03 February 2023
Fixing abortive DNA cleavage
Published online 15 March 2010
Topoisomerases play an integral role in human cells through cleavage of DNA strands. However, certain topoisomerase poisons can lead to failure of the action of the enzymes, linking them to the broken DNA strands by two different types of bond: 3'-phosphotyrosyl and 5'-phosphotyrosyl. This can cause hereditary diseases and cancers in humans. The enzyme tyrosyl-DNA phosphodiesterase 1 (TDP1) that is present in the body breaks 3'-phosphotyrosyl bonds, which are caused by topoisomerase I, thereby liberating the DNA. No known enzyme acted on the other type of bond.
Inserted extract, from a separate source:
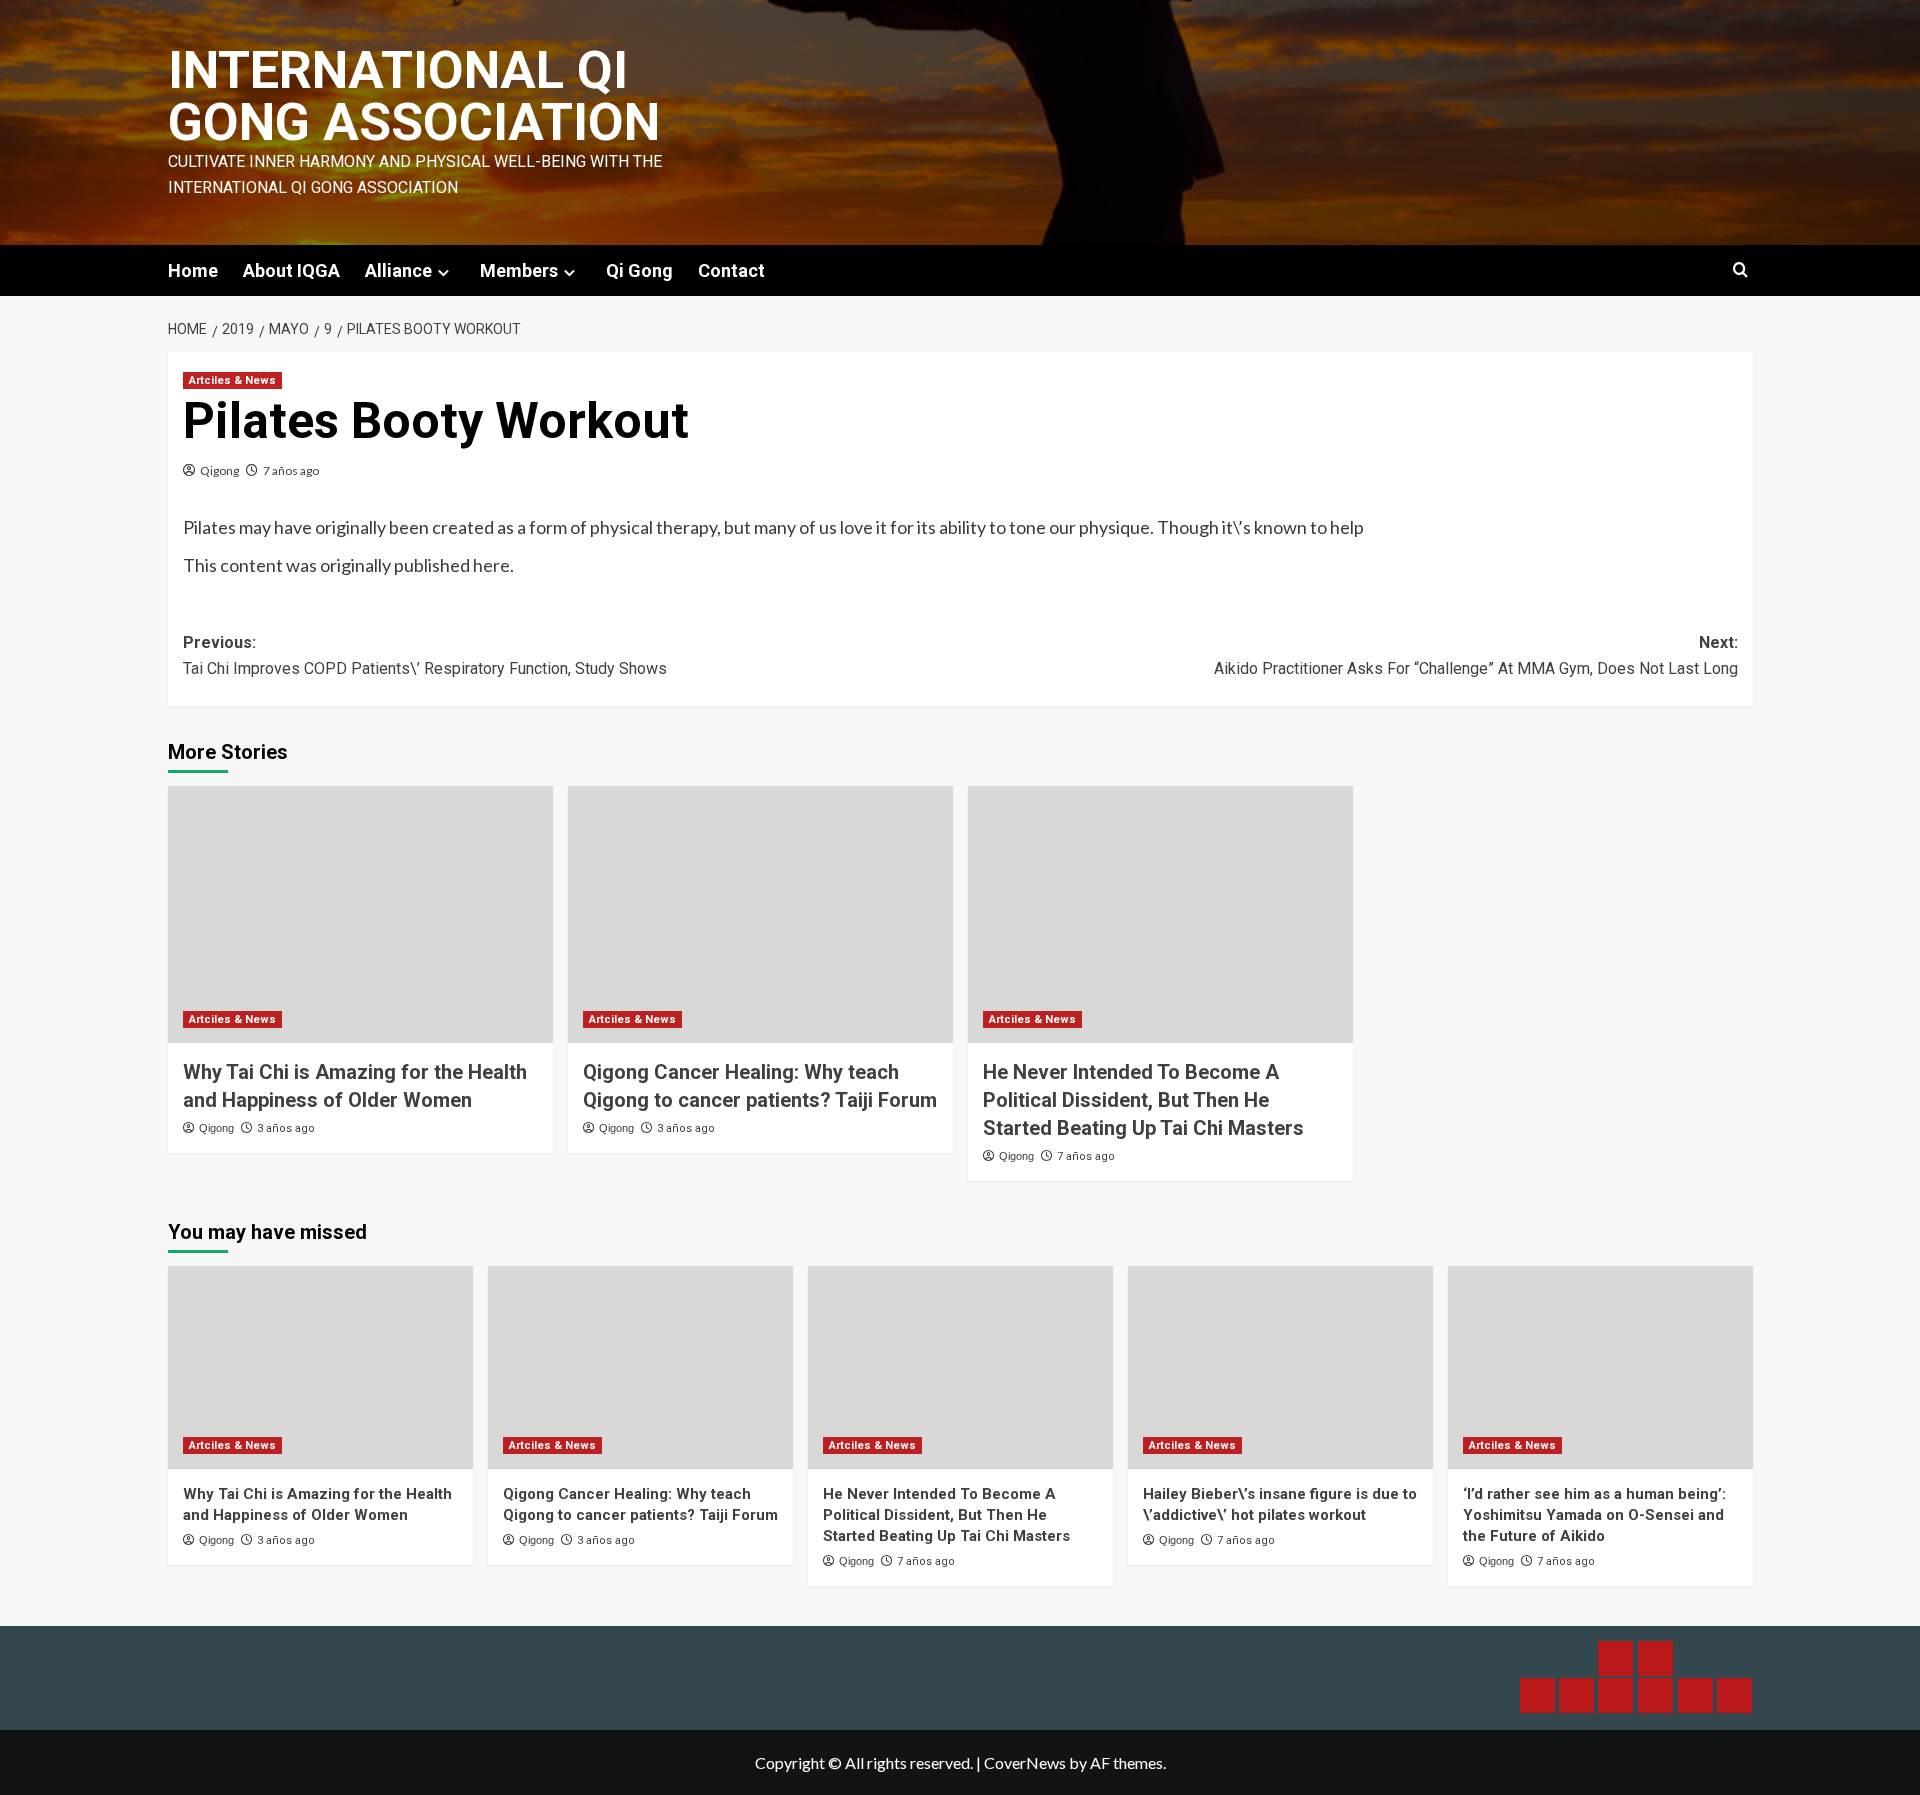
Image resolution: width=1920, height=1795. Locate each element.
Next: (1476, 655)
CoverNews (1025, 1762)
However, a recent paper co-authored by Sherif El Khamisy from Ain Shams University in Egypt documented for the first time an enzyme, TTRAP, which breaks 5'-phosphotyrosyl bonds that are caused by topoisomerase II. Extracts of human whole cells showed that the newly discovered enzyme was the main source of 5'-tyrosyl DNA phosphodiesterase activity. In vivo, an increase in the concentration of the enzyme in cells led to higher resistance to topoisomerase II poisons.
The researchers suggest that TTRAP should be named tyrosyl DNA phosphodiesterase-2 (TDP2), as it has a complementary action to that of TDP1. Together, these enzymes offer the cell the ability to liberate DNA from topoisomerases. Further investigations are needed to understand the role that the new enzyme plays in other fields of cell biology. This discovery might have important implications for the treatment of cancer and other neurological disorders.